MEXICO CITY — Mexico's Senate passed a vast fiscal reform on Thursday to increase the government's lackluster tax revenue through new levies on higher earners, junk food, and soda.
The reform was championed by President Enrique Pena Nieto to boost government coffers in order to invest in infrastructure and create a universal social security safety net.
But critics warn that the slew of taxes could threaten an economy that has already slowed down this year, with the government forecasting growth of 1.7 percent this year compared to 3.9 percent in 2012.
Following a night-long debate, the Senate sent the bill back to the chamber of deputies since it contained 14 changes to the provisions that passed the lower house this month.
One of the modifications was an eight percent tax on high-calorie foods, up from five percent approved by deputies as part of efforts to curb the country's obesity and diabetes epidemics.
The senators also approved a one peso (8 U.S. cents) surcharge per liter of sugary drinks, a measure backed by health advocates whose anti-obesity campaign is financed by the philanthropy organization of New York Mayor Mike Bloomberg.
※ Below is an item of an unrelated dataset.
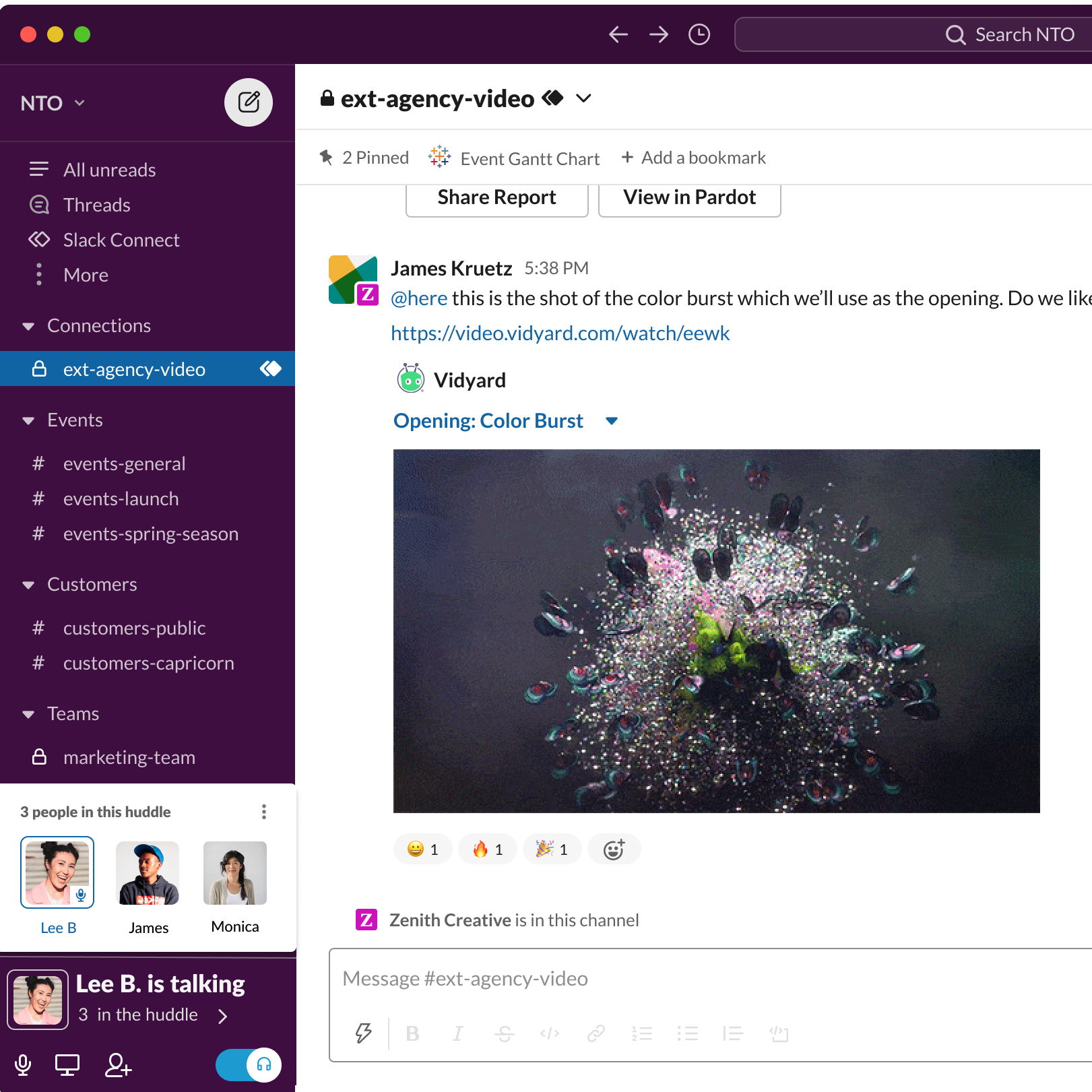Collapse the Connections sidebar section
This screenshot has height=1092, width=1092.
point(28,326)
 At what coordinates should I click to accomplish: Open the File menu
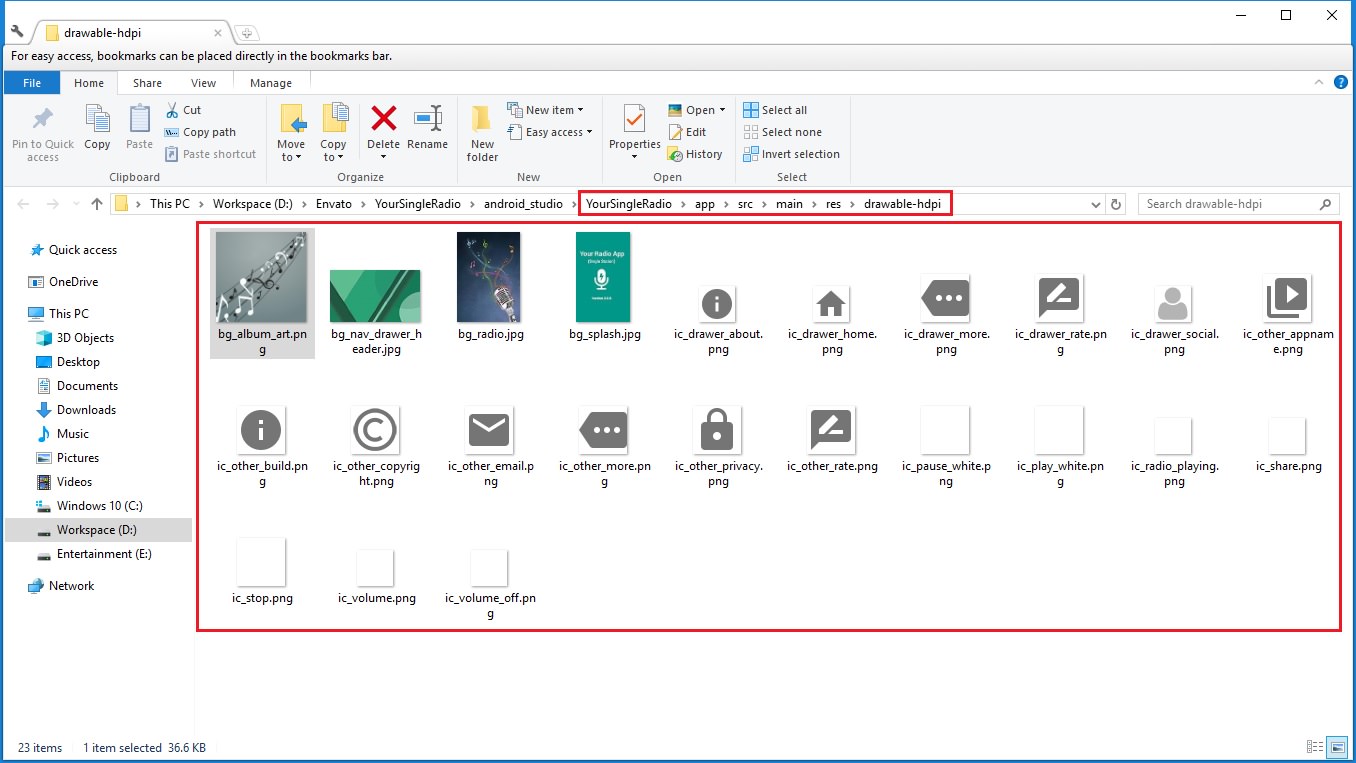point(32,83)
The bill also increases the maximum income-tax rate from 30 percent to 35 percent for those earning three million pesos ($230,000) or more per year.
The reform was backed by Pena Nieto's centrist Institutional Revolutionary Party and some members of the leftist Democratic Revolution Party.
But the conservative National Action Party walked out of the debate after the Senate ended the reduced sales taxes enjoyed by states bordering the United States.
The conservatives fear that raising the tax at the border will harm assembly plants that make everything from candy to televisions and auto parts.
The government hopes the reform will increase revenue by 1.4 percent of gross domestic product next year.
Taxes in Mexico are equivalent to 13.7 percent of GDP, compared to an average 18.4 percent in the rest of Latin America, according to the government.